Exercise text =>
▬▬▬

Brookdale Hospital Workers Protest Loss of Health Care

May 26, 2011

By Anahad O’Connor | The New York Times

About 3,400 workers at Brookdale University Hospital and Medical Center in the Brownsville section of Brooklyn have lost their health care coverage, because the hospital has fallen behind in payments to its benefits fund, the union that represents many of the hospital’s workers said Thursday.

The hospital, which has recently been ensnared in a corruption scandal involving state legislators, said late Thursday night that it had fallen behind on payments because of its financial struggles. But a spokesman, Ole W. Pedersen, denied that workers were left without coverage, saying that the hospital had simply switched them to a new plan.

Mr. Pedersen’s claim, however, was sharply disputed by the hospital workers, who said they had not received insurance cards or documentation of a new policy.

“We have no evidence that we have coverage,” Scheena Tannis, 31, a registered nurse at Brookdale, said Thursday night.

In a statement, John C. Liu, the city’s comptroller, lashed out at Brookdale’s management.

“The current management seems incapable of handling the situation and perhaps should step down,” he said. “The State Department of Health should be called upon to take over the hospital.”

Throughout the day Thursday, 400 to 500 of the hospital’s workers — nurses, maintenance staff, clerical workers and others — gathered in the lobby of Brookdale to protest the loss of their coverage. The union specified in a statement Thursday that it was not an organized strike.

▬▬▬

Tasks to perform =>
A – Reproduce word for word the portion of the Brookdale Hospital article that begins at "By Anahad O’Connor" and ends after "workers said Thursday.".
B – Extend the news article about the Brookdale Hospital workers' lost health coverage, picking up after its final sentence.

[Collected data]
▬▬▬

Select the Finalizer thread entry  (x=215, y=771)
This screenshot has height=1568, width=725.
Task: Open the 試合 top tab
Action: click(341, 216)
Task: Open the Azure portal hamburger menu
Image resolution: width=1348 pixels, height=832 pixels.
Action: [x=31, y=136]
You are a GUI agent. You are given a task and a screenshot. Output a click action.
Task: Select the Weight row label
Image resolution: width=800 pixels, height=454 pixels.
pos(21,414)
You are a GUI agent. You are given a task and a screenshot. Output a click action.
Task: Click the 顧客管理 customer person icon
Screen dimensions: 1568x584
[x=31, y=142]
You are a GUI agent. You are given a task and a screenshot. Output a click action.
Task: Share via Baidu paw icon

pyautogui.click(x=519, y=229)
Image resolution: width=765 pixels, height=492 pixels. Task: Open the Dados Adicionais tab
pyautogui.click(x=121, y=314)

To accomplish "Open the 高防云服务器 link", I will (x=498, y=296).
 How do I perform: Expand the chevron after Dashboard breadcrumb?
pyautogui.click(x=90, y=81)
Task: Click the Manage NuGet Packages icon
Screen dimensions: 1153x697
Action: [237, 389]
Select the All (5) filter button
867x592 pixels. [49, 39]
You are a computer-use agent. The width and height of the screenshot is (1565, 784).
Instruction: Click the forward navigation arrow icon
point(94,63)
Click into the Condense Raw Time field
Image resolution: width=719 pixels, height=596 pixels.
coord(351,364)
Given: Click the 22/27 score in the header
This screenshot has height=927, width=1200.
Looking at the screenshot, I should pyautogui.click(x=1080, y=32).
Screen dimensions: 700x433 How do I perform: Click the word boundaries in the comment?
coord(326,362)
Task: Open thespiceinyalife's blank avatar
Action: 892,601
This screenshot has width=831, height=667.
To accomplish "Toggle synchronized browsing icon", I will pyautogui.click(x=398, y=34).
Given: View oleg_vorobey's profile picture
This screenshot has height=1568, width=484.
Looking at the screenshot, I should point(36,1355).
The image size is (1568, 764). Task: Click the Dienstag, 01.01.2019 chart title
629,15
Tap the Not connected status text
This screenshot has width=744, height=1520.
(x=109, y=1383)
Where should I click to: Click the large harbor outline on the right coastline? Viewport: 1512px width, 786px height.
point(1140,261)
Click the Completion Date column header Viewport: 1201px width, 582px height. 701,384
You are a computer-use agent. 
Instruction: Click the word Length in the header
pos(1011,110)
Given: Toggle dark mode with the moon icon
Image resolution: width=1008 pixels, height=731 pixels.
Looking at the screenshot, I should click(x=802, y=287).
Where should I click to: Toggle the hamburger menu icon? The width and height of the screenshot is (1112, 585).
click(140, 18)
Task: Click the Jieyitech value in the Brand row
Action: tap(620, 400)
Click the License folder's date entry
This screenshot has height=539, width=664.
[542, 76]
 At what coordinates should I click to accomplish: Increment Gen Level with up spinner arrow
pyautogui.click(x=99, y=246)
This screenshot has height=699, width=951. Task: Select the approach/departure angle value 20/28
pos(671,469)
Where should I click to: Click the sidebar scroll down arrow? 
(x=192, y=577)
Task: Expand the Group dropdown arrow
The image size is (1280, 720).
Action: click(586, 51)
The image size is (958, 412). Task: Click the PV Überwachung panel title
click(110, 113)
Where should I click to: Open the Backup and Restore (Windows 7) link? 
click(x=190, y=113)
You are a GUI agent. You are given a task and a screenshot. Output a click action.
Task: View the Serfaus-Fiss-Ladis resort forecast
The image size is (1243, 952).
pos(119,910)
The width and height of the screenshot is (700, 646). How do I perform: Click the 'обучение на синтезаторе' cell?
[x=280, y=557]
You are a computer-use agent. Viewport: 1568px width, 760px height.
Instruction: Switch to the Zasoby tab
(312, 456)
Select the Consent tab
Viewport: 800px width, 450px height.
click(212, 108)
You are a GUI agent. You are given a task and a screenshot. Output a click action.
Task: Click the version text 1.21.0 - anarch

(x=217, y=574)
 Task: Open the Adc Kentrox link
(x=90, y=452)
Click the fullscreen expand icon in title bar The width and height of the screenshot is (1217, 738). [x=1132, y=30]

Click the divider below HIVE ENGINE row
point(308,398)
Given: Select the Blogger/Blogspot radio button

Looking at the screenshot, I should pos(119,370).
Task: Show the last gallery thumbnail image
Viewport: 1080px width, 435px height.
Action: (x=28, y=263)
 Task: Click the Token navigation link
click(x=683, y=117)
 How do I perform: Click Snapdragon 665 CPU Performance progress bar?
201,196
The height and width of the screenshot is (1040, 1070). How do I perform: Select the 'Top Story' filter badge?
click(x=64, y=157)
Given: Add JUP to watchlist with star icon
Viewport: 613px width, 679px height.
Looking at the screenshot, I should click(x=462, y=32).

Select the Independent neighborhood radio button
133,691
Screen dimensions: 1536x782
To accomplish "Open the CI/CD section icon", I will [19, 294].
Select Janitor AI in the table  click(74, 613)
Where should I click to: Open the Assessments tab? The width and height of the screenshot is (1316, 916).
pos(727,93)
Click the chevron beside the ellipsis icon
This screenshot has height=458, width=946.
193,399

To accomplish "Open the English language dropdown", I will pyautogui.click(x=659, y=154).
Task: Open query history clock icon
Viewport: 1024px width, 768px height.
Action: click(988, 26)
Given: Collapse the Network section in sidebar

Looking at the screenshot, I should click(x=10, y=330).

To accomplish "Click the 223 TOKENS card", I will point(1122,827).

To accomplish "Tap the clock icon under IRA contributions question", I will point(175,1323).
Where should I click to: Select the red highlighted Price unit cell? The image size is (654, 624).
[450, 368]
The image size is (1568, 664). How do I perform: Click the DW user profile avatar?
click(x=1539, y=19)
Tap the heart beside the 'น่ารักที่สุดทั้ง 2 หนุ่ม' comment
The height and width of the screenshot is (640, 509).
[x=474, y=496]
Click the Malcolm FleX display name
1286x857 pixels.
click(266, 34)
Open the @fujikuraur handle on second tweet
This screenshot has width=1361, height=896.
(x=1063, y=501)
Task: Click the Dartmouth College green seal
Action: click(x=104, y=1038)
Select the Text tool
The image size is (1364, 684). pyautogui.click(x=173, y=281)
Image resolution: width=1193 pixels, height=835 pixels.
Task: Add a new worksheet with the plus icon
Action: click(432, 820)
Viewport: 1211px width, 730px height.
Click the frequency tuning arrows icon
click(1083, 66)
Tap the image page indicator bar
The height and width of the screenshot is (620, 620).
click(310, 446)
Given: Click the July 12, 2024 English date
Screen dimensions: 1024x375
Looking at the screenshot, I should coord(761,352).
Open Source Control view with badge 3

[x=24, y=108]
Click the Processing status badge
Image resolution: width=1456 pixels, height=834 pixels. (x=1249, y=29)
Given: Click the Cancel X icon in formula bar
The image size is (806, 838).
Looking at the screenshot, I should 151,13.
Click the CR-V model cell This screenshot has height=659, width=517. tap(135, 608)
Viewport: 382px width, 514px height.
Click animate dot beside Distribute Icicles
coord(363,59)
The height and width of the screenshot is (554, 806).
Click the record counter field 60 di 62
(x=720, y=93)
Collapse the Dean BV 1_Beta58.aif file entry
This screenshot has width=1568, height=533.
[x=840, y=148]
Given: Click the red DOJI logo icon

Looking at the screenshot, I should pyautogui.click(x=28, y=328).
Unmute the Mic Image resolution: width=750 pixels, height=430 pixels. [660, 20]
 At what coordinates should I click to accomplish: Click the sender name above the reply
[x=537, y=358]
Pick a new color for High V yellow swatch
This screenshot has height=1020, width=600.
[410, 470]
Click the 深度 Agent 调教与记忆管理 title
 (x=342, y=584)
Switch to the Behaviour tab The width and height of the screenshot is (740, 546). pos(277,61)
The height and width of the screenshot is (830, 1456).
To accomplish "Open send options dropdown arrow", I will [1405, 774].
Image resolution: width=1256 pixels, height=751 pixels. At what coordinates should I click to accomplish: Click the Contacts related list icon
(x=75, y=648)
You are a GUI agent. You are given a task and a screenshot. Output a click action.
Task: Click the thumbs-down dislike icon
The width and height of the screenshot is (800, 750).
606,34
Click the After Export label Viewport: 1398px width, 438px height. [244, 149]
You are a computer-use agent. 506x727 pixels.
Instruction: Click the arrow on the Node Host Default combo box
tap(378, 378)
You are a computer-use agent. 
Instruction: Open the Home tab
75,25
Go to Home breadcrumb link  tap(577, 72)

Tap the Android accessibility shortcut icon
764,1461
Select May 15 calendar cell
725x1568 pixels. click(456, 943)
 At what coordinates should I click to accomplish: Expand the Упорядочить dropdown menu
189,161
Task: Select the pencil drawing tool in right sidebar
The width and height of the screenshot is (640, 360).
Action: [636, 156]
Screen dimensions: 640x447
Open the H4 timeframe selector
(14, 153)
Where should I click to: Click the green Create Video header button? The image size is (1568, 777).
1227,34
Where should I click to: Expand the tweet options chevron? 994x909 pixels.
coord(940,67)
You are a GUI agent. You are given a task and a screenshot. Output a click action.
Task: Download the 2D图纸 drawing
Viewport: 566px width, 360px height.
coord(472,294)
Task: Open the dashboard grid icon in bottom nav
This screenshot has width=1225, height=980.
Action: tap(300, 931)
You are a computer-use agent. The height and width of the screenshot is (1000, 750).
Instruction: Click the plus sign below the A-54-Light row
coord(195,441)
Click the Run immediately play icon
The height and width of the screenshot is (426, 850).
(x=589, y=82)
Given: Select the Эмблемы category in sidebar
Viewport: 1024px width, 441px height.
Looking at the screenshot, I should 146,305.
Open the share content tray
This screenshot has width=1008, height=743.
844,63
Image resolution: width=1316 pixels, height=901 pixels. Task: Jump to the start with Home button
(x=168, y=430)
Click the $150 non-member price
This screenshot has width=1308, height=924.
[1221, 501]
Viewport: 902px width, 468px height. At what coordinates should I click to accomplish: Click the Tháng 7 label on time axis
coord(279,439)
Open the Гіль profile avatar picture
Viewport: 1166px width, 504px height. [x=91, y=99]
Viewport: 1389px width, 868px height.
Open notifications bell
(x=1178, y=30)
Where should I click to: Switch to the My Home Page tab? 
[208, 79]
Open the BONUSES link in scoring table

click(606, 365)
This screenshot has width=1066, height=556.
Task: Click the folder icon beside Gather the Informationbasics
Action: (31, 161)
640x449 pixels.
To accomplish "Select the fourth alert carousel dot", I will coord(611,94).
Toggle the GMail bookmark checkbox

▬▬▬

Activity answers =>
A –
By Anahad O’Connor | The New York Times

About 3,400 workers at Brookdale University Hospital and Medical Center in the Brownsville section of Brooklyn have lost their health care coverage, because the hospital has fallen behind in payments to its benefits fund, the union that represents many of the hospital’s workers said Thursday.

B –
Mr. Pedersen, the Brookdale spokesman, said that the hospital made a $1.4 million payment to the workers’ health benefit fund last week — far short of the $4 million a month that the union representing the workers, 1199SEIU United Healthcare Workers East, said had been agreed upon under a collective bargaining agreement. The hospital has fallen about six months behind in payments and is $23 million in arrears.

In March, federal prosecutors unveiled a criminal case in which they said that David F. Rosen, chief executive of MediSys Health Network, the parent company of Brookdale, had bribed numerous politicians — including State Senator Carl Kruger and Assemblyman William F. Boyland Jr. — in exchange for grants and other political favors. All have pleaded not guilty.

Correction: June 1, 2011

An article in some editions on Friday about a protest by workers at Brookdale University Hospital and Medical Center, in Brooklyn, over their health care coverage, paraphrased incorrectly comments by a hospital spokesman on a new health plan. The spokesman, Ole W. Pedersen, said that the plan would essentially provide the same coverage, not that it would stop covering employees’ spouses and children.